René Houseman fue el símbolo de una época perdida. Ni del todo príncipe ni del todo mendigo, el Hueso, que habría interpretado mejor un personaje de Fontanarrosa o Soriano antes que a los de Mark Twain, ponía y aún pone en jaque el recelo de los detractores de la vieja Buenos Aires, esa ciudad de picados de fútbol en las calles, de almaceneros que fiaban sin pensarlo dos veces y de clubes que reunían a los vecinos entre pelotas, música y cartones de bingo. Así, en blanco y negro, sin lujos, el cáncer de lengua logró robarle la pelota, pero no sin permitirle una última gracia: para partir, eligió un día 22.
El Loco se hizo conocido a fuerza de gambetas, pero, además de cinturas rivales, quebró todos los esquemas que pudo. Tocó el cielo con las manos, pero prefirió quedarse con los pies sobre la tierra. Si había barro, mejor. Mientras el retiro recibió a los campeones del mundo del 78 con oportunidades de todo tipo, él enganchó a medio camino y encaró solito hacia los brazos de su gente. Nunca necesitó más que eso. Y los del otro lado tampoco necesitaron más que su compañía. Como en la cancha, estar rodeado de muchos en un espacio pequeño era su zona de confort.
Tan mundano y atípico fue como ídolo que se ganó la adoración de la gente de Huracán y de Excursionistas en igual medida. En estas épocas en las que el sentido de pertenencia se construye menos por la identidad propia que por las diferencias con el otro, Houseman se calzaba la remera de bastones verdes los sábados y la blanca con el globo los domingos. Fue el único caso de ‘doble camiseta’ avalado por las tribunas argentinas, que suelen reservar los colmillos afilados para esas situaciones. Ni siquiera el cinismo del destino, que enfrentó a quemeros y villeros en una competencia de eliminación directa, le arrebató el cariño de ambas hinchadas.

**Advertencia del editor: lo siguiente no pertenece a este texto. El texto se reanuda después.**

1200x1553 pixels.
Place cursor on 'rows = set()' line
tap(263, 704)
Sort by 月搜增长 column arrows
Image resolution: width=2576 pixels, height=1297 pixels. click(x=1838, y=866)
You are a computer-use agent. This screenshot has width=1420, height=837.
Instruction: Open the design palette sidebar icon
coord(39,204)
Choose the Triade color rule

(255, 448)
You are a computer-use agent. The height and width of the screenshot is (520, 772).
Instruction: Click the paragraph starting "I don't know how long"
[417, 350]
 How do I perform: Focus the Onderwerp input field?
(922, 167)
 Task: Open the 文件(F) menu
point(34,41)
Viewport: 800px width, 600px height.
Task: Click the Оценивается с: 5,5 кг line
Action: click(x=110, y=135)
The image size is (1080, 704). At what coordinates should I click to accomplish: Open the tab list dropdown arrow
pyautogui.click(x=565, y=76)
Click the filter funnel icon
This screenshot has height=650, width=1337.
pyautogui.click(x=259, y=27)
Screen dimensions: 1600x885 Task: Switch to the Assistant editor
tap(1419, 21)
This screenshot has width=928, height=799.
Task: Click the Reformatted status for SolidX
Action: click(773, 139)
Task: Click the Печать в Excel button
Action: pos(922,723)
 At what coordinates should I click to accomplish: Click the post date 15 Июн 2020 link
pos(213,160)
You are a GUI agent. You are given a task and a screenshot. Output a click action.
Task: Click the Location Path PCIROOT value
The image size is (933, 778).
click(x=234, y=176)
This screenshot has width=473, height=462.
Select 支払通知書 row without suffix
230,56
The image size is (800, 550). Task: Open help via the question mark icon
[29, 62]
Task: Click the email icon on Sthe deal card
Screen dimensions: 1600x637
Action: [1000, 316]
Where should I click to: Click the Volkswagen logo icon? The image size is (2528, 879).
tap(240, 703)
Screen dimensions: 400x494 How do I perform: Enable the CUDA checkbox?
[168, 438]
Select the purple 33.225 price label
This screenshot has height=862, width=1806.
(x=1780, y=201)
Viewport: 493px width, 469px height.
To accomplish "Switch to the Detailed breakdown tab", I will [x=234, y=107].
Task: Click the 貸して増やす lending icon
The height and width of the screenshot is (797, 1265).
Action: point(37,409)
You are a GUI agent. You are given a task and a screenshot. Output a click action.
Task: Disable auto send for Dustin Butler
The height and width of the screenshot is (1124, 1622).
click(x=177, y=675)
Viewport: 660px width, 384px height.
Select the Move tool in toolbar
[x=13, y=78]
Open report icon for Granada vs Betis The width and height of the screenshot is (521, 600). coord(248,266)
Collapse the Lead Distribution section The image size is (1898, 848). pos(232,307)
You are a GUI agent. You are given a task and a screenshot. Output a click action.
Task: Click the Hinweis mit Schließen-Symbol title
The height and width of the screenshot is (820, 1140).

Como ningún otro, René fue sinónimo de alegría en el mundo del fútbol. Como si un ideal platónico de jugador entrañable, habilidoso y humilde se hubiera personificado en el cuerpo desgarbado de una persona despojada de manías modernas y cargada de vicios antiguos. Sin proponérselo, se distinguió de todos por elegir el partidito con amigos en un terreno sin pasto y pedregoso antes que los escenarios gigantes de acero y hormigón de las grandes ligas. Esa esencia inocentona, barrial y melancólica de Houseman, al que hoy despiden desde los que ya ni peinan canas hasta los millennials y la generación Z, se celebrará en cada reconocimiento de los que lo evocan como lo que, ahora inmortal, sigue siendo, el símbolo de una época perdida.